** GIVEN DATA **
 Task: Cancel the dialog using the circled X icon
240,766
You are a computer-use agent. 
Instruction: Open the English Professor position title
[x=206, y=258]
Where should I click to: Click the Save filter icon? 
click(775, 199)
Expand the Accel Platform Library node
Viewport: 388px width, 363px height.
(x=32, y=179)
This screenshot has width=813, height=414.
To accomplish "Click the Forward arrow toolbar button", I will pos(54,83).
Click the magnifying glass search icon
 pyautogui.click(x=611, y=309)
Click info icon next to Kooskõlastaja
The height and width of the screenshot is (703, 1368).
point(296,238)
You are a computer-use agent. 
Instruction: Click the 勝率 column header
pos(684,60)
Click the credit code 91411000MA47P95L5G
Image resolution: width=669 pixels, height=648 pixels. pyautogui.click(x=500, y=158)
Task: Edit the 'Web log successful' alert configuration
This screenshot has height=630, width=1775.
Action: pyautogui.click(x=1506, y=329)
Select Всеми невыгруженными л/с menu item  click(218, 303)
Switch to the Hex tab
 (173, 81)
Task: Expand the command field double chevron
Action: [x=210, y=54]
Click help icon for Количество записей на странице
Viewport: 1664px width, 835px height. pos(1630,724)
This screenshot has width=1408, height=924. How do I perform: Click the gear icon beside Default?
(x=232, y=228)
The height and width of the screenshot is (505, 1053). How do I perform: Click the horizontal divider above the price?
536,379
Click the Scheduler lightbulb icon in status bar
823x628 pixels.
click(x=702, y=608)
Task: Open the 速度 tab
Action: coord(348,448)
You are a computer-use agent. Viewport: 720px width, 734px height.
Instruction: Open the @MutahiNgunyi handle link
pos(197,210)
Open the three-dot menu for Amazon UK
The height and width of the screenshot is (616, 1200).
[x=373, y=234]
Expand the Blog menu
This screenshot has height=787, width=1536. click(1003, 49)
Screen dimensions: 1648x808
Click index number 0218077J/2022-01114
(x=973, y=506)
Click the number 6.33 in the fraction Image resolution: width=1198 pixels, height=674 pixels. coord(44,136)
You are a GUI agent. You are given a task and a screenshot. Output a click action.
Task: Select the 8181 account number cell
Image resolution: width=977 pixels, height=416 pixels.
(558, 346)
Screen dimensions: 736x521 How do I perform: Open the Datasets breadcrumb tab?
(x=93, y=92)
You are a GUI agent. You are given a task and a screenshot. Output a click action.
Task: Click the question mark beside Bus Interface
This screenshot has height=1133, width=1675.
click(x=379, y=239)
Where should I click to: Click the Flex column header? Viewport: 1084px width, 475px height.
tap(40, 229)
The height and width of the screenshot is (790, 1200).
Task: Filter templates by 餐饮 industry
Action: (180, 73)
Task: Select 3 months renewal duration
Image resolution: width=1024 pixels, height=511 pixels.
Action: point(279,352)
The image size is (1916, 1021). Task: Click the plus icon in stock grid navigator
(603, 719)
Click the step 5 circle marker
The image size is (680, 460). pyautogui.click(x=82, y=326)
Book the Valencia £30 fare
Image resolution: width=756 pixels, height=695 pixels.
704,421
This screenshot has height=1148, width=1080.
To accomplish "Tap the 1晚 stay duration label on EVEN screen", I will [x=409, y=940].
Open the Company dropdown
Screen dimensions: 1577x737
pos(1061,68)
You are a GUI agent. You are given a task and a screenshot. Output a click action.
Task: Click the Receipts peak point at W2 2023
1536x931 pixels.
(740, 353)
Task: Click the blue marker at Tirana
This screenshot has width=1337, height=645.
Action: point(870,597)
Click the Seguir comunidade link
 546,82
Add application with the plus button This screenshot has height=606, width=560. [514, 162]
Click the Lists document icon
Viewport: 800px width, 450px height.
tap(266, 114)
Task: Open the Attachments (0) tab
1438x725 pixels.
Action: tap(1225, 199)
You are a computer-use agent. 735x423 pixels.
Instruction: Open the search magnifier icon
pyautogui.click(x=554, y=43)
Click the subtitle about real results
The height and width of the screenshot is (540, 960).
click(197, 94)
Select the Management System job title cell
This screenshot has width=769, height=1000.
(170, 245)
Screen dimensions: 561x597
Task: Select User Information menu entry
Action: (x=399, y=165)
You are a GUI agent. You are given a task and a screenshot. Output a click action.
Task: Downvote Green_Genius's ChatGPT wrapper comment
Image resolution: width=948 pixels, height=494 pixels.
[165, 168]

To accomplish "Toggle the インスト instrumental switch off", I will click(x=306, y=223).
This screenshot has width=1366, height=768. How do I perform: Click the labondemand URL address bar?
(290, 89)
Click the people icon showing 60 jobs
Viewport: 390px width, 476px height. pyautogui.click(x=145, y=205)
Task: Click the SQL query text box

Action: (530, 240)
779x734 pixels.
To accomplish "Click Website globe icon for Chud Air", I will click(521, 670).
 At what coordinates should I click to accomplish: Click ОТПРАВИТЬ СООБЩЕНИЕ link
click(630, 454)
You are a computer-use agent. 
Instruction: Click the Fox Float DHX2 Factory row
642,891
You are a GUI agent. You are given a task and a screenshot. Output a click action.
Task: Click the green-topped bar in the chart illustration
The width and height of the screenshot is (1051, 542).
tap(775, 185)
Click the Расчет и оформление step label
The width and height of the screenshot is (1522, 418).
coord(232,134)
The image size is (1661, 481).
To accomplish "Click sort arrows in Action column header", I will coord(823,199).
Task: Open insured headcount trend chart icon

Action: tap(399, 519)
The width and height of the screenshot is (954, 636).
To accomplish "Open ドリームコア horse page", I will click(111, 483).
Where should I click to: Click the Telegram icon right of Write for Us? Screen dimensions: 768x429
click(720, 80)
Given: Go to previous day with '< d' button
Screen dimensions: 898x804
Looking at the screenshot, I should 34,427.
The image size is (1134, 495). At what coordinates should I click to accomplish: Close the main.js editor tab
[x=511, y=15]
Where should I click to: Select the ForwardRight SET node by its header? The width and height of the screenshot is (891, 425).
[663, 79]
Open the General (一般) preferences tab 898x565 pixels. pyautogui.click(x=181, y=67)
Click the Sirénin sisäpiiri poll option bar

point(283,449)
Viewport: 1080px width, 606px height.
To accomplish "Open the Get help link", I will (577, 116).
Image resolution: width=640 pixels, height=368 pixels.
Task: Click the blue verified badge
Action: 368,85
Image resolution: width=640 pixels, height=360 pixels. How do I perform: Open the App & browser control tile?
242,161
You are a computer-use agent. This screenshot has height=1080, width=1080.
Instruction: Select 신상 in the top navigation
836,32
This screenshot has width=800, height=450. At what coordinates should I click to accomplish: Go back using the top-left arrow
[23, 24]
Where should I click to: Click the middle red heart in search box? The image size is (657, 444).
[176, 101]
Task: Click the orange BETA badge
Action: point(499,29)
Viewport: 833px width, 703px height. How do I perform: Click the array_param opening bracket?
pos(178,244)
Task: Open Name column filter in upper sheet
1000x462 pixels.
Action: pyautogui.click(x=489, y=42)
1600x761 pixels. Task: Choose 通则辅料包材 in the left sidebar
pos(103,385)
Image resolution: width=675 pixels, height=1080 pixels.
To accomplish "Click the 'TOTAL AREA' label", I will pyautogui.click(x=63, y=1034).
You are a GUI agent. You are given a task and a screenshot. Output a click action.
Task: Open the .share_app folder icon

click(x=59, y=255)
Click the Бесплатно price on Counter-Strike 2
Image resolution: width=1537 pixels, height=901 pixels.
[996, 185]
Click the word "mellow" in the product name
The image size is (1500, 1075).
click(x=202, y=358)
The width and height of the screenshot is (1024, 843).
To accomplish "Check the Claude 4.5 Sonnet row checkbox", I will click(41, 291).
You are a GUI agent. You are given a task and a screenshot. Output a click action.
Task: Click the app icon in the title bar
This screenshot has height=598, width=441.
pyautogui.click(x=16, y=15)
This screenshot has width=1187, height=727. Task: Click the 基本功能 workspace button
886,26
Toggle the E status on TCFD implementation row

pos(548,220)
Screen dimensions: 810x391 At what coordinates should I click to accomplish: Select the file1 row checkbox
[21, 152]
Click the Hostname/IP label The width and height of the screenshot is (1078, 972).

** WHAT IS REQUIRED **
Lines in the entries above that hold "duration" should be counted; give only that count.

** RESPONSE TO THE TASK **
2